The Scythians have not only a great abhorrence of all foreign customs, but each province seems unalterably tenacious of its own.[d]
THE CIMMERIANS
The Cimmerians belong partly to legend, partly to history. We know even less of them than of the Scythians. The name Cimmerians appears in the Odyssey—the fable describes them as dwelling beyond the ocean-stream, immersed in darkness and unblest by the rays of Helios. Of this people as existent we can render no account, for they had passed away, or lost their identity and become subject, previous to the commencement of trustworthy authorities; but they seem to have been the chief occupants of the Tauric Chersonesus (Crimea) and of the territory between that peninsula and the river Tyras (Dniester), at the time when the Greeks first commenced their permanent settlements on those coasts in the seventh century B.C. The numerous localities which bore their name, even in the time of Herodotus, after they had ceased to exist as a nation—as well as the tombs of the Cimmerian kings then shown near the Tyras—sufficiently attest this fact; and there is reason to believe that they were (like their conquerors and successors the Scythians) a nomadic people, mare-milkers, moving about with their tents and herds, suitably to the nature of those unbroken steppes which their territory presented, and which offered little except herbage in profusion. Strabo tells us (on what authority we do not know) that they, as well as the Treres and other Thracians, had desolated Asia Minor more than once before the time of Ardys, and even earlier than Homer.[c] Historical knowledge of the Cimmerians may be briefly summed up:
About 660 B.C. the Assyrian empire was mightier than ever. A brother of the king ruled in Babylon; the host of petty princes in Egypt were tributary; Syria, Mesopotamia, the eastern mountain lands, and even the frontiers of Armenia and Asia Minor had been directly incorporated with the empire. There seemed to be no reason to fear a dangerous uprising anywhere. A few decades later the proud structure had disappeared from the earth. Though the conquered nations had contributed in part to its fall, both the first impulse and the decisive blows were given from without by a great migration of nations. We find the evident effects of them everywhere; but their course in detail is almost completely veiled in darkness.

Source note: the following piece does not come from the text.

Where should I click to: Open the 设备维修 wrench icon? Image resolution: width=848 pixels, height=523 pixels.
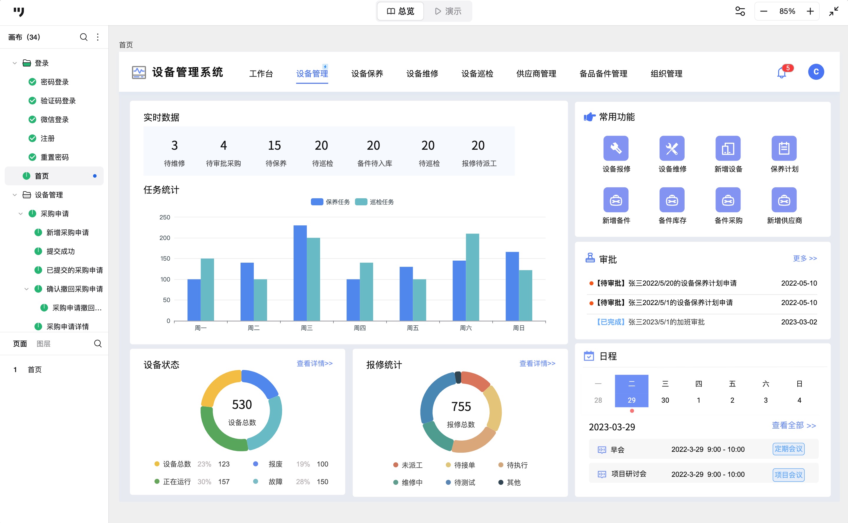pos(672,148)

The first great wandering started from the northern coast of the Black Sea. About the eighth century the Scythian Scoloti, one of the Iranian nomadic tribes, ostensibly themselves crowded out by the Massagetæ, crossed the Volga and the Don, and drove the Cimmerians out of their abode. Apparently a remnant of the original population remained in the Crimea (this name is itself derived from that of the Cimmerians); but the great mass left home with wives and children. In all probability they went over the Danube into Thrace, being joined by Thracian tribes on the way; and the passage of the Thynians and Bithynians across the Bosporus, and their settlement in the ancient territory of the Bebrykians (as far as the Sangarius), are also connected with these movements.
About 700 B.C. the Cimmerians, together with the Thracian tribes that had joined them, invaded Asia Minor, devastating and plundering the land far and wide. It was a migration like that of the northern tribes which passed through Syria in the twelfth century, and that of the Galatians into Asia Minor in the third century, who ravaged there just as the Cimmerians did. The invading tribes were doubtless accompanied by wives and children, and carried all their possessions with them.
The isolated notices of the invasion which are all that we possess cannot be determined chronologically. Aristotle records that Antandrus, the Lelegian city on the southern slope of Mount Ida, was in the possession of the Cimmerians for a hundred years. Thracians are also said to have occupied Abydos before its colonisation from Miletus.
They also made their way farther to the east. Sinope is called the principal seat of the Cimmerians; they are said to have slain here the leader of the Milesian settlement, Abrondas (?). When they entered Phrygia, it is said, the last king, Midas, the son of Gordius, killed himself by drinking the blood of a bull. After that the Phrygian kingdom disappears from history.
From here, then, they presumably first came into contact with the Assyrians. King Esarhaddon tells, before his Cilician campaign, of a fight in the unknown district of Khubushna with “the Teuspa of Gimir [Hebrew Gomer], … whose dwelling is far.” This battle, the scene of which can only be sought in Cappadocia, must be put about 675 B.C.